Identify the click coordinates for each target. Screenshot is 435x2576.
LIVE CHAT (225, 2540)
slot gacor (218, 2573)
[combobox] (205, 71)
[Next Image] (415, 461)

····················

Retype all the material exactly as shown.

## REPLY TO THE EXERCISE
Identify the click coordinates for each target. Screenshot is 435x2576.
LIVE CHAT (225, 2540)
slot gacor (218, 2573)
[combobox] (205, 71)
[Next Image] (415, 461)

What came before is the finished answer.